This is the time when menstruation is well and truly over, the ovaries have stopped producing high levels of sex hormones and for many ladies, perimenopause symptoms subside.

Estrogen has protective qualities and the diminished levels mean organs such as your brain, heart and bones become more vulnerable. It’s also a key lubricant so your lips may become drier, your joints less supple and your vagina might be drier. In addition, your thyroid, digestion, insulin, cortisol and weight may alter.

At this juncture, a woman might experience an increase in the signs of reduced estrogen but she should have a decrease of perimenopause symptoms. That said, some women will experience symptoms like hot flushes for years or even the rest of their lives.

Perimenopause

Peri = ‘near’

Most females begin to experience the symptoms of perimenopause in their mid-forties. Your progesterone levels decline from your mid-30s but it’s generally from around 40 that the rest of your sex hormones begin to follow suit. 

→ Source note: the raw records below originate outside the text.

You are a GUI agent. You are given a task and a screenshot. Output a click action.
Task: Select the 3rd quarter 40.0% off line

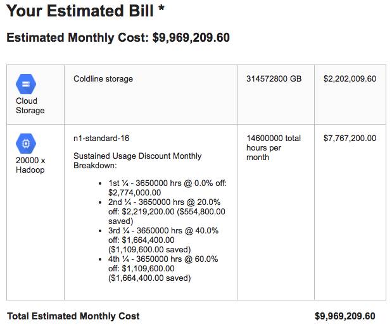[x=163, y=240]
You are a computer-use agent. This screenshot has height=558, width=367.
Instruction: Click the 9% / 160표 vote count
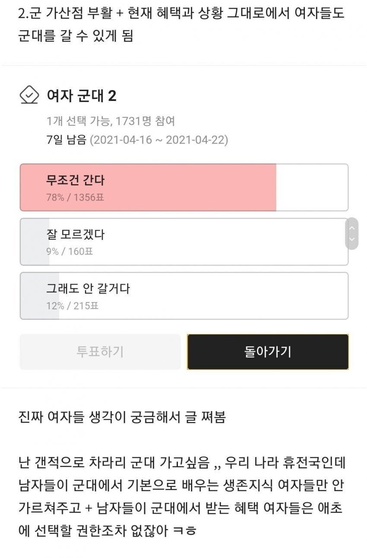[70, 252]
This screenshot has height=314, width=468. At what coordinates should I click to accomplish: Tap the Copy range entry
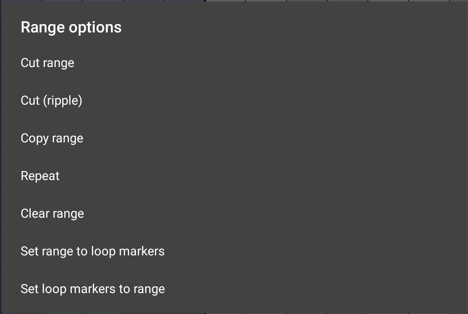(52, 138)
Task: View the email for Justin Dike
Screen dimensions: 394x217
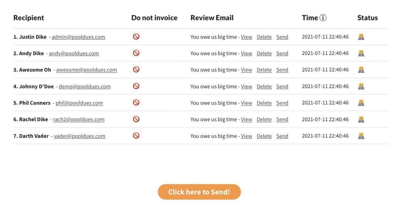Action: tap(247, 37)
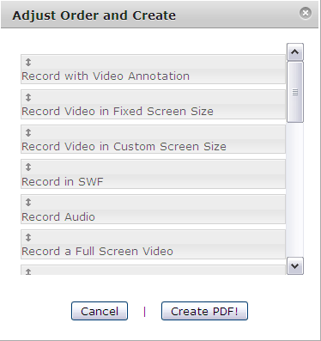This screenshot has height=341, width=321.
Task: Click the vertical scrollbar thumb
Action: point(295,92)
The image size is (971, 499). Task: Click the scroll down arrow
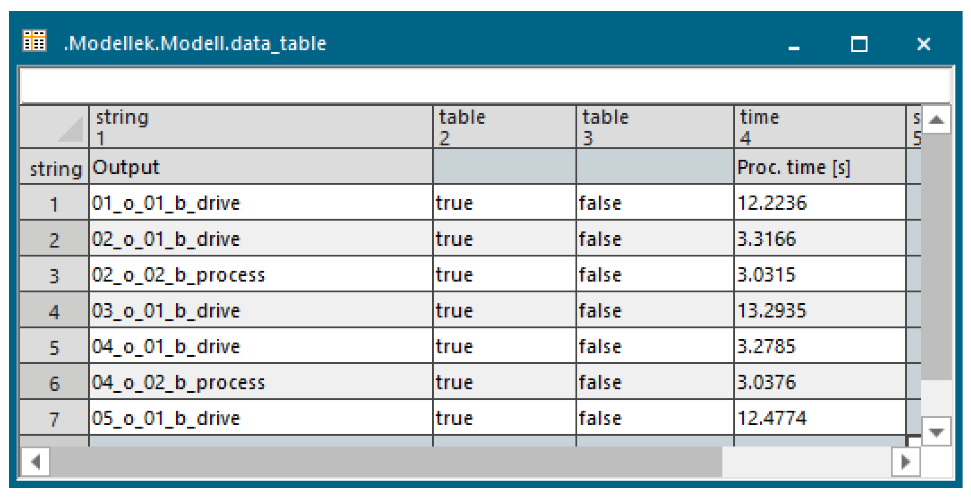(x=936, y=431)
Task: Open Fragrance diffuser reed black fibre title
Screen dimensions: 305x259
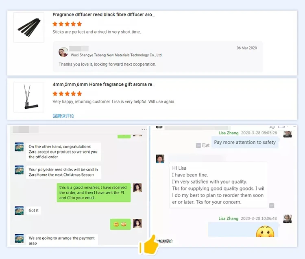Action: click(103, 15)
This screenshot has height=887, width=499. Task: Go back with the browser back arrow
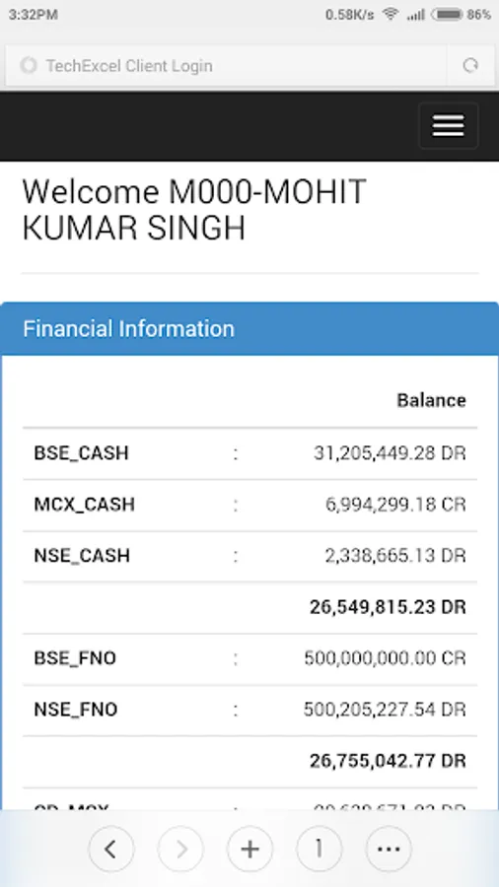coord(110,849)
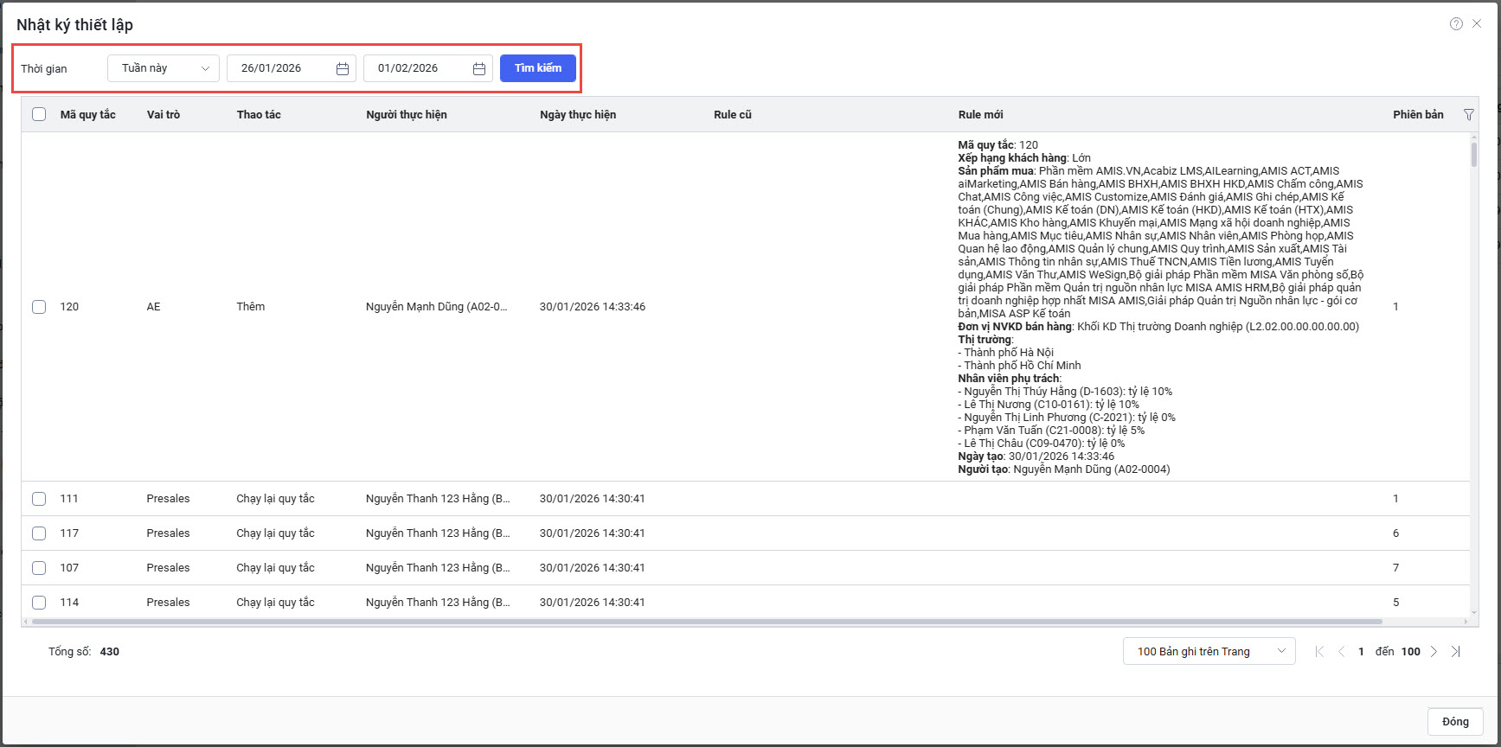Open calendar picker for start date 26/01/2026
The image size is (1501, 747).
coord(343,68)
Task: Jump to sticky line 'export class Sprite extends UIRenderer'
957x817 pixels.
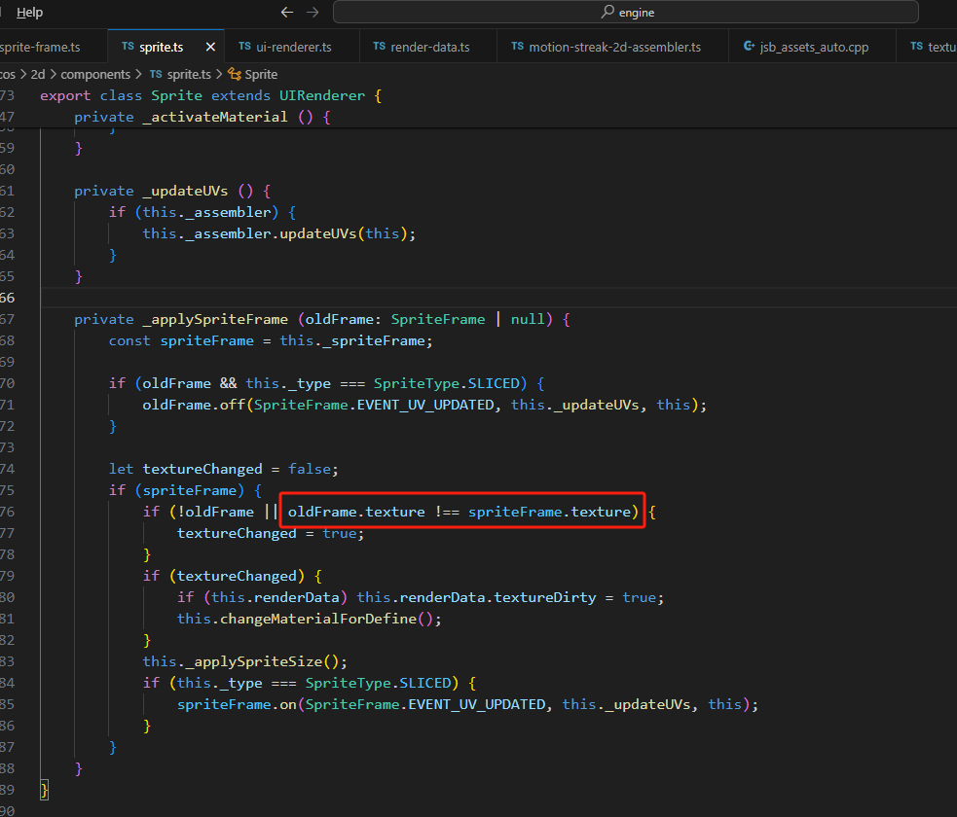Action: (210, 95)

Perimenopause is a different experience for every woman and some women may barely notice it. The first indicators are usually changes to the monthly cycle. This means that for some ladies, this can be accompanied by things like sore breasts, mood swings, weight gain around the belly, and fatigue as time goes on.

For those with symptoms it can be a challenging time physically, mentally and emotionally.

Importantly, perimenopause lasts – on average – four to 10 years. The transition is usually a gradual process and many women enter perimenopause without realising.